» EXERCISE
Please report each line in the listing below that contains the word "dropdown".

··· DATA LISTING ···

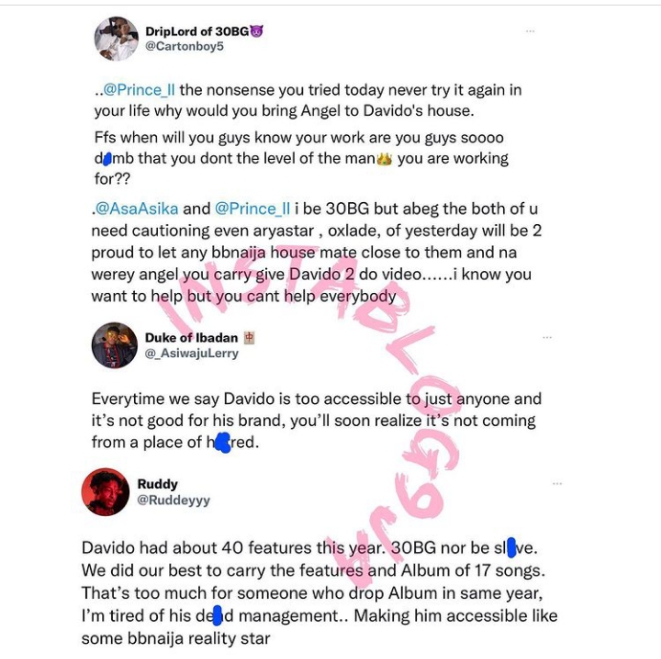Click the tweet saying Davido is too accessible
The width and height of the screenshot is (661, 659).
coord(316,420)
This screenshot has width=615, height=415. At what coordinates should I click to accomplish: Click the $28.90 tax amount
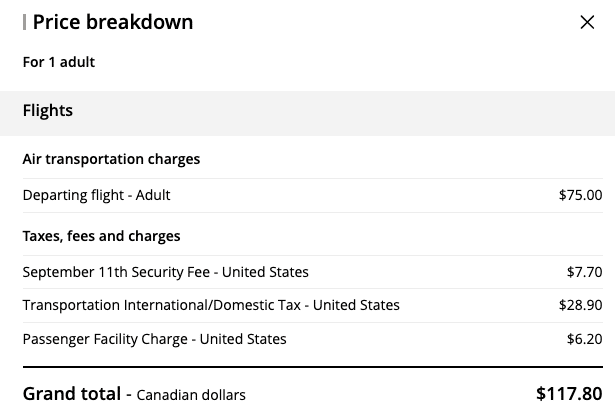point(580,305)
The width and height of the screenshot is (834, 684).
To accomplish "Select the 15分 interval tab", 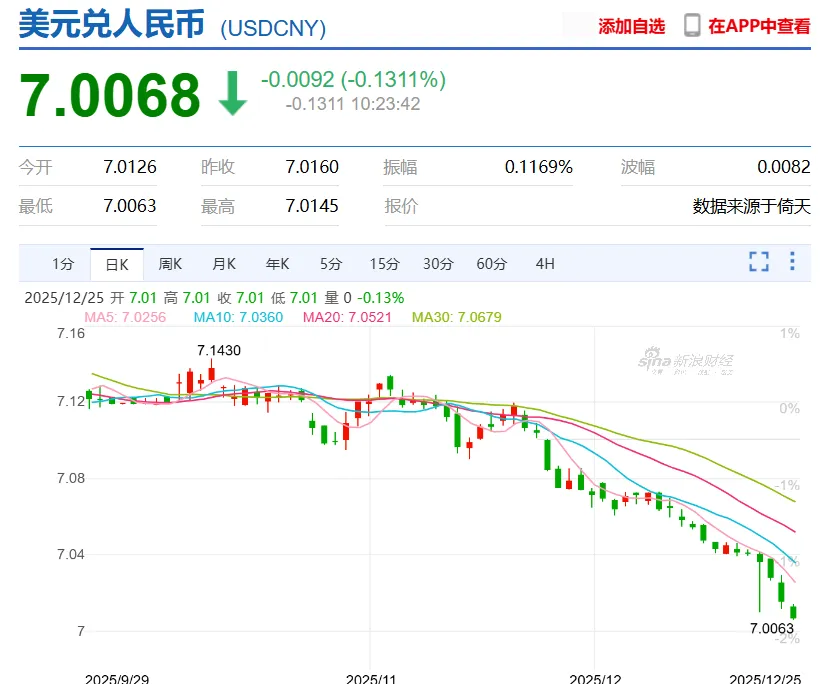I will (x=385, y=264).
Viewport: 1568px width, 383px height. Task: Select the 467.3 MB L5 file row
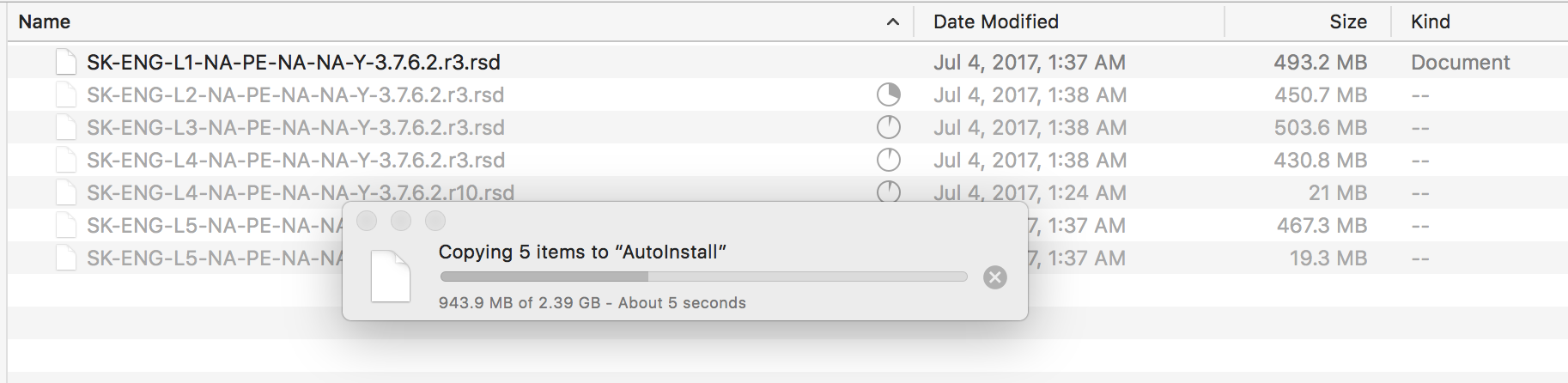coord(215,226)
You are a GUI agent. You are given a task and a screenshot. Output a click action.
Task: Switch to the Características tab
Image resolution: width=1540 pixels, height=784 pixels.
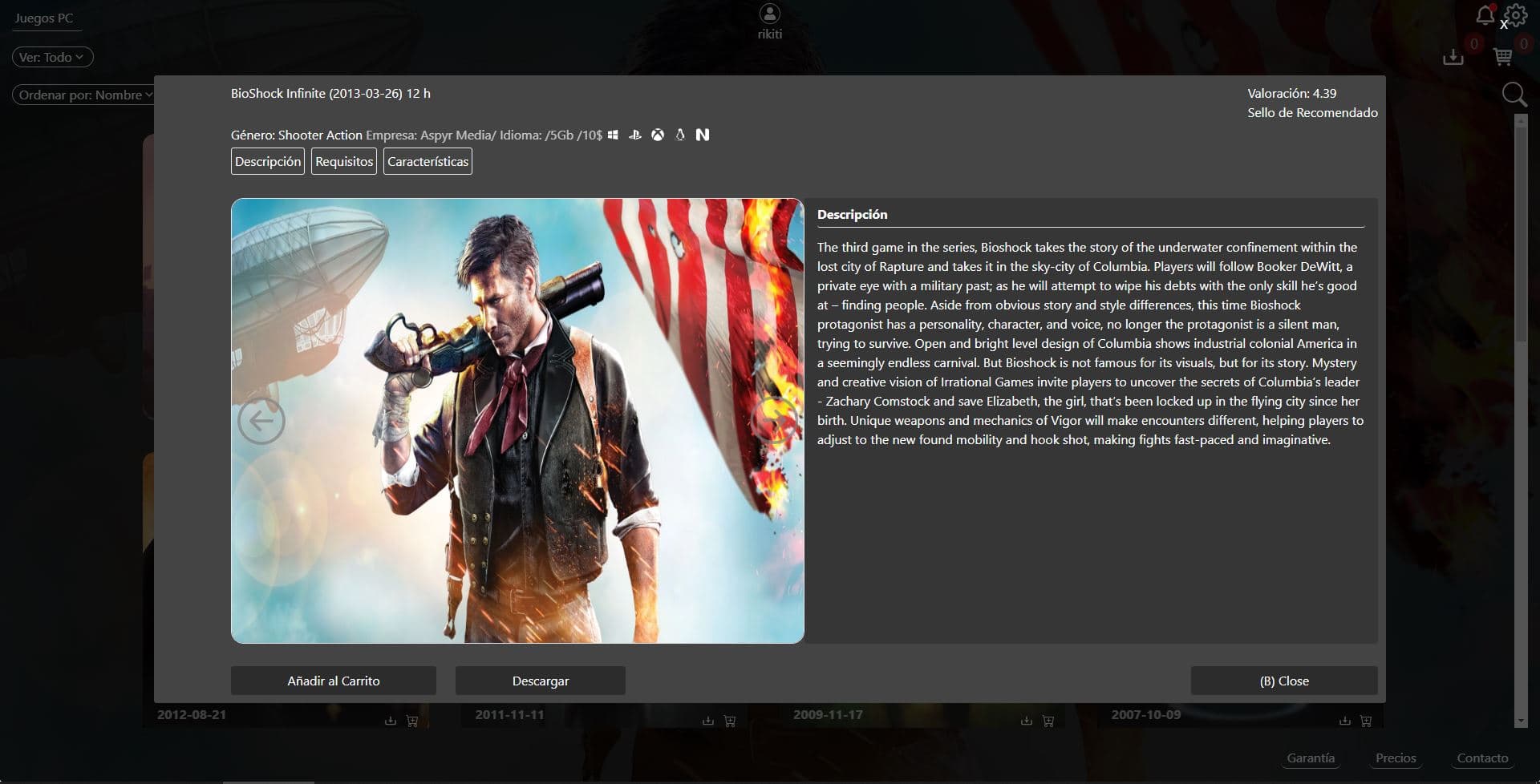click(428, 161)
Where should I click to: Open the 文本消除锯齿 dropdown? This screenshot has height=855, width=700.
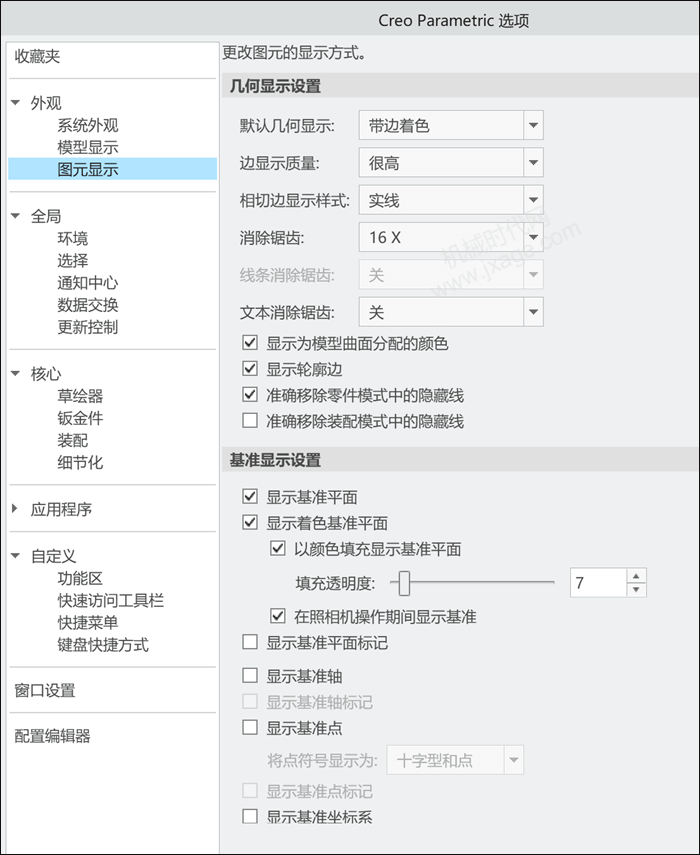(451, 312)
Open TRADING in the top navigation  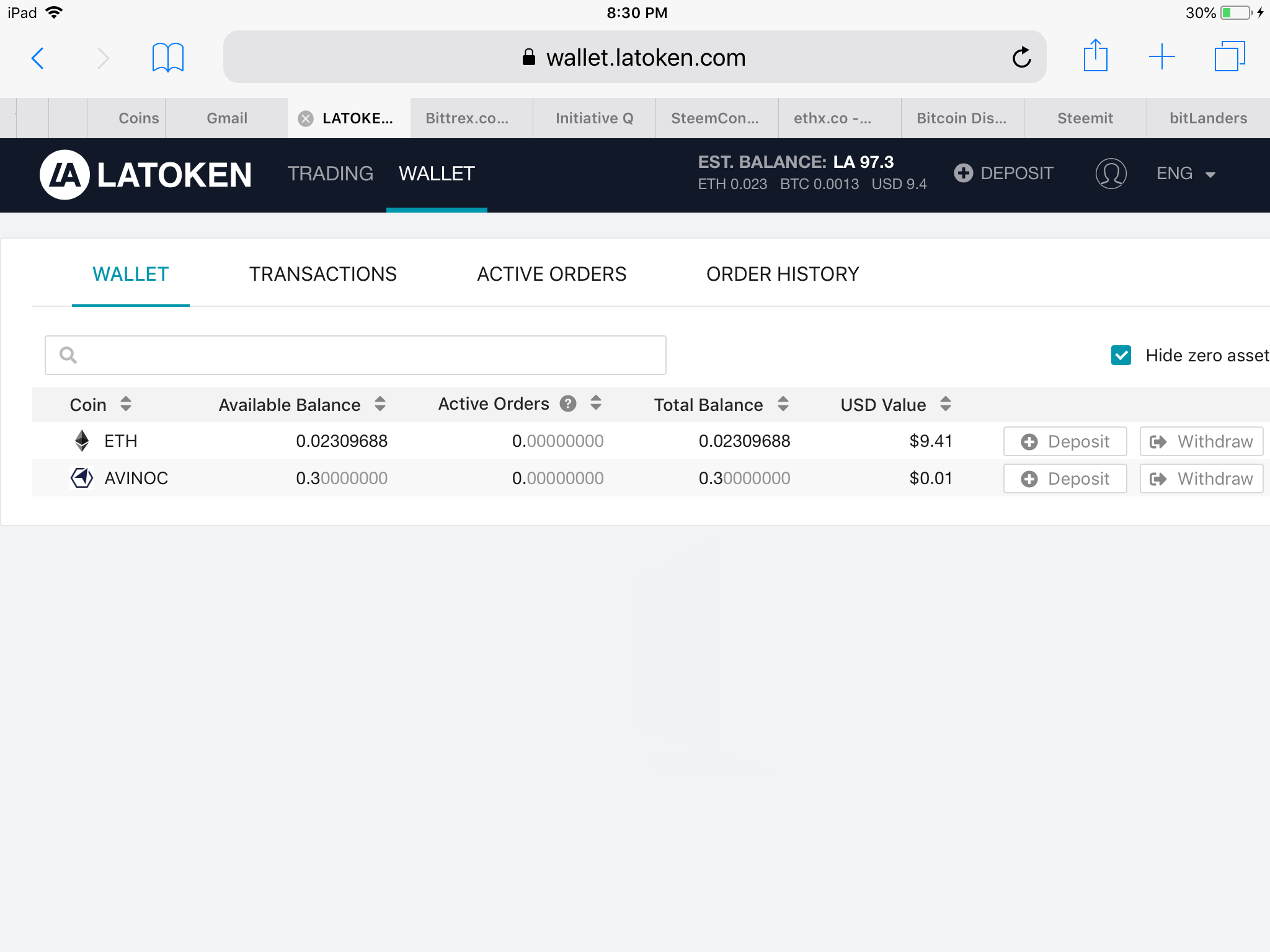click(330, 174)
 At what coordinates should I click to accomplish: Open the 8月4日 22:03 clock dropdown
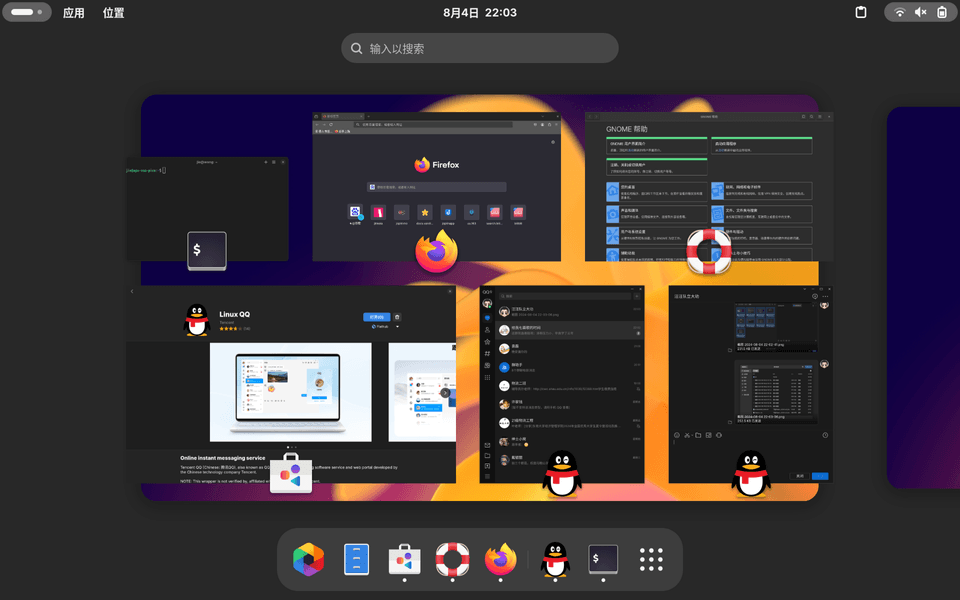[x=480, y=13]
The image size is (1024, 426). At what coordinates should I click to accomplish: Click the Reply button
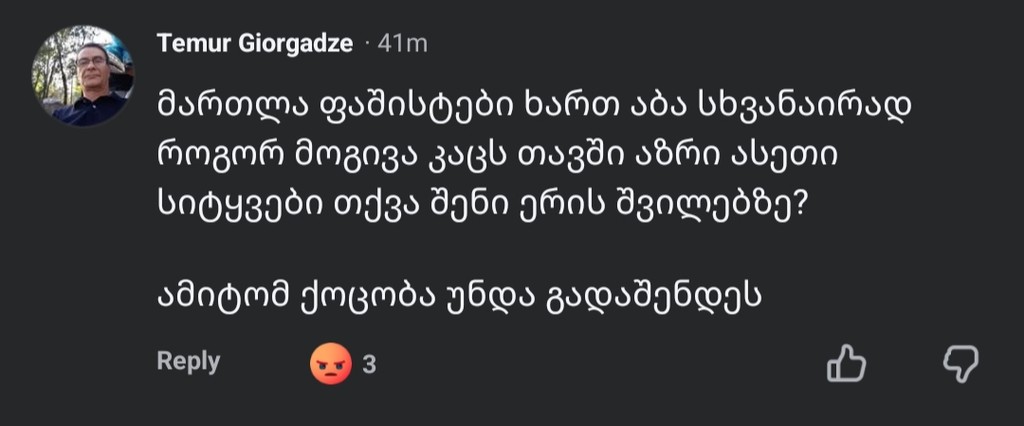click(x=188, y=362)
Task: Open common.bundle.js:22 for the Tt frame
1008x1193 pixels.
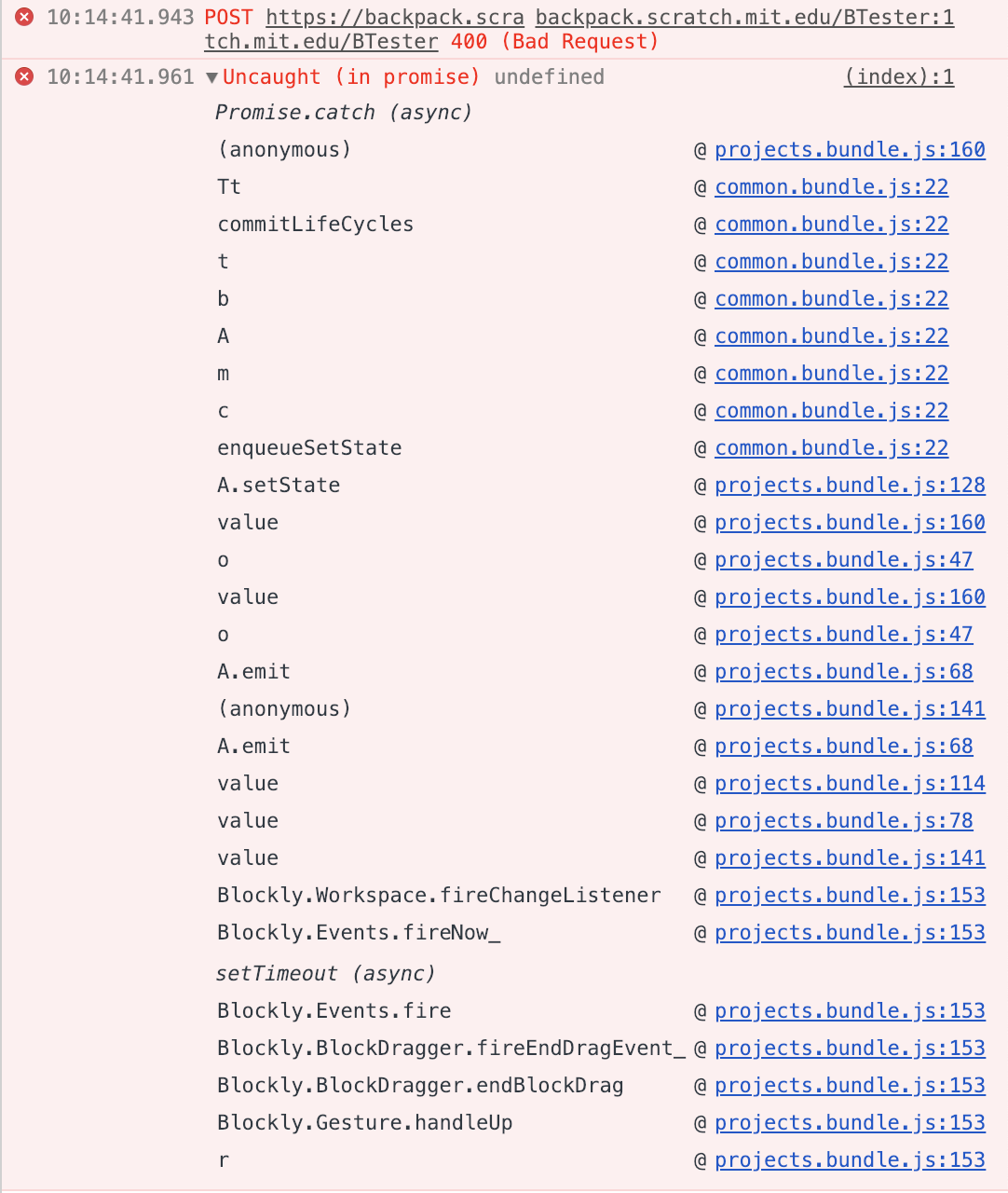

···

» COMPLETED TASK
Where should I click to: Open the 文本消除锯齿 dropdown? This screenshot has height=855, width=700.
 At what coordinates should I click to accomplish: Open the 8月4日 22:03 clock dropdown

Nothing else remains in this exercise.